New Ecuadorean Immigration Policy

Some nose tweaking required.

You may have heard of Julian Assange, international gadfly, Australian editor, activist, political talk show host, computer programmer, publisher, journalist, and spider-hole hider.

You may have heard that he is now hanging out in the Ecuadorean embassy in London.

You may think that he is trying to avoid extradition to some country or other, and this is the story that is being spread.

The truth is that Ecuador is simply trying to debug its immigration system.

For a few years now locations in Ecuador have been listed among the most desirable places to retire. But there are problems. Not with the various cities per se, but with the immigration system and residency process.

Sometimes it takes many months or even years to get residency approved.

People run in circles, going from office to office, with no noticeable result, except to frustrate themselves to distraction. Some have been sent "back home" to fetch this document or that, a signature, a notary seal or whatever, only to find, when they return to Ecuador, that they got the wrong one, or that the rules have changed in their absence.
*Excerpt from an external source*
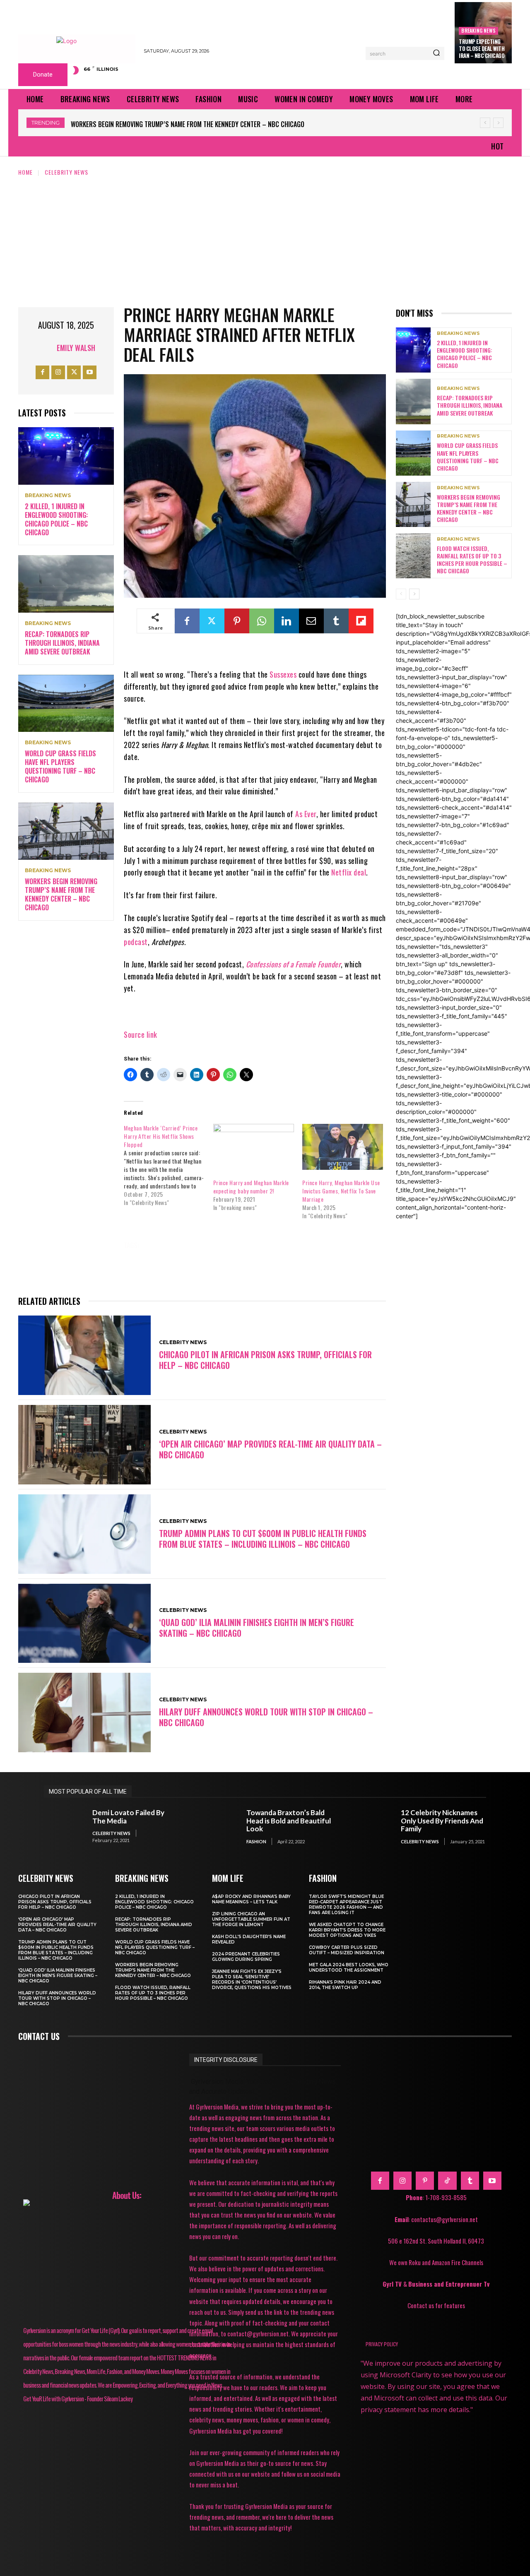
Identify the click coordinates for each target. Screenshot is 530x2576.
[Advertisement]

In the past year two heads of the Ecuadorean immigration system have been fired for corruption.

Lower-to-mid-level staff have been shuffled, hired, fired, re-hired, and so on, until no one knows any more what the heck is going on. Least of all the gringo geezers who simply want a place to plunk their butts and spend some retirement checks.

This is where Assange comes in.

See, when debugging a new system, it's always best to start with the worst possible case. Because that's the one that will kick up the most problems. And not only the most obvious ones, but the subtle ones as well.

What better way to hack the new process than with a hacker sought internationally for possible sex crimes and a bit of friendly interrogation, enhancement-wise?

So here comes President Rafael Correa granting asylum to Assange, right in the middle of London for the whole world to watch. You've got police crawling all over the place, TV cameras buzzing day and night, surveillance crews going at it like crazy, and what could be a better test scenario?

So Correa condemns Britain for threatening to invade the embassy and seize Mr Assange. He calls it "intolerable".

He says his government is "open to dialog", while insisting that Britain is maintaining an "intransigent" position.

And so on and on.

Now here's the kicker.

See, Correa and his government, using new rules and tools for immigration, now have to "transmit" so to speak, Mr Assange from the U.K. to Ecuador.

If they can manage this, then shuffling any old duffer anywhere in the world over to Ecuador will be like child's play.

Mr Assange's dramatic London balcony tango was only a diversion meant to build dramatic tension. Expect another such occurrence soon, but one during which Mr Assange will vanish in a puff of smoke, possibly accompanied by a few sparks to titillate the TV audience, after which he will reappear in Quito, mere milliseconds later.

If nothing else, this could revolutionize international travel, though you might have no choice of destinations other than Ecuador.

Hugo Chavez, the Venezuelan president, also got into the act, appearing on his own balcony flapping his arms and hyperventilating the way he does, claiming that everyone is welcome to seek asylum in his country as well, but aides managed to tie him up and drag him back inside before he hurt himself.